Barocas, S., & Selbst, AD (2016). Dampak Big Data yang Berbeda. Tinjauan Hukum California, 104, 671-732.
https://doi.org/10.2139/ssrn.2477899
Benjamin, R. (2020). Perlombaan demi teknologi: Alat Abolisionis untuk kode jim baru. Politik.
Buolamwini, J., & Gebru, T. (2018). Nuansa Gender: Disparitas Akurasi Interseksional dalam Klasifikasi Gender Komersional. Prosiding Penelitian Pembelajaran Mesin, 81, 77-91.
https://proceedings.mlr.press/v81/buolamwini18a/buolamwini18a.pdf
Garcia, A., & Lee, C.H. (2021). Pendekatan yang Berpusat pada Ekuitas untuk Teknologi Pendidikan. Dalam Buku Pegangan Penelitian dalam Komunikasi dan Teknologi Pendidikan (edisi ke-5, hlm. 247—261). esai, Springer Nature.
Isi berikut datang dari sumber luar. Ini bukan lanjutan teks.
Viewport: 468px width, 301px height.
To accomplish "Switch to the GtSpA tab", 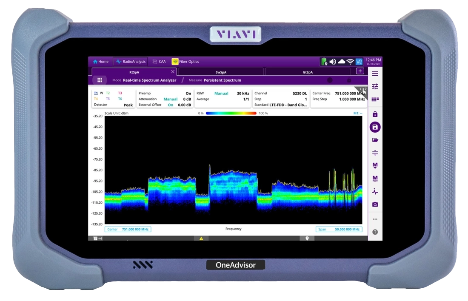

Hammond, Z. (2021). Pendidikan Pembebasan Mengintegrasikan Ilmu Pembelajaran dan Praktik Responsif Budaya. Pendidik Amerika. https://files.eric.ed.gov/fulltext/EJ1305167.pdf
Madaio, M., dkk. (akan datang) Melampaui “Keadilan:” Lensa Keadilan Struktural (Dalam) pada AI untuk Pendidikan. Dalam W. Holmes & K. Porayska-Pomsta (eds.), Etika dalam Kecerdasan Buatan dalam Pendidikan, Taylor & Francis.
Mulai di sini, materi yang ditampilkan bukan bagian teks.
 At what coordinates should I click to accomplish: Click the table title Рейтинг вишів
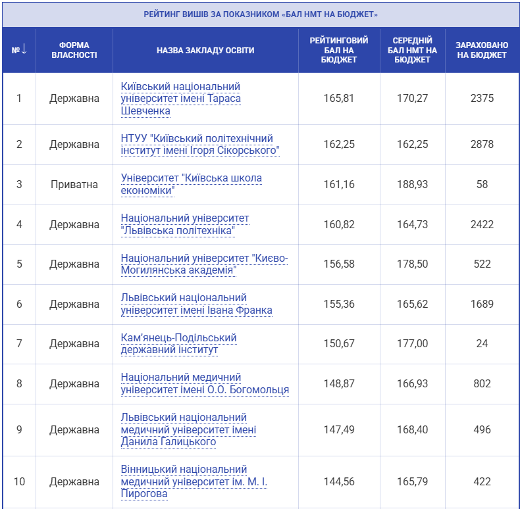click(x=261, y=14)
Obermeyer, Z., Powers, B., Vogeli, C., & Mullainathan, S. (2019). Membedah bias rasial dalam algoritma yang digunakan untuk mengelola kesehatan populasi. Sains (New York, NY), 366 (6464), 447—453. https://doi.org/10.1126/science.aax2342
Raghavan, Manish dan Barocas, Solon dan Kleinberg, Jon dan Levy, Karen, Mitigasi Bias dalam Perekrutan Algoritmik: Mengevaluasi Klaim dan Praktik (21 Juni 2019). Konferensi ACM tentang Keadilan, Akuntabilitas, dan Transparansi (FAT*), 2020, Tersedia di SSRN: https://ssrn.com/abstract=3408010 atau http://dx.doi.org/10.2139/ssrn.3408010

Dr. Tawheedah Abdullah
Education practitioner, Musician, Poet, Mother, and Social Justice Warrior
See All Articles
Dr. Tawheedah Abdullah is an education practitioner, musician, poet, mother, and social justice warrior. Holding a doctorate in Educational Leadership and Policy, her passion currently serves as the Technical Assistance Lead at Southern Education Foundation's Equity Assistance Center-South, an education non-profit dedicated to advancing educational equity. Dr. Abdullah also uses her knowledge and skills to support social justice leadership and pedagogy within the Center to Support Excellence in Teaching at the Stanford University Graduate School of Education.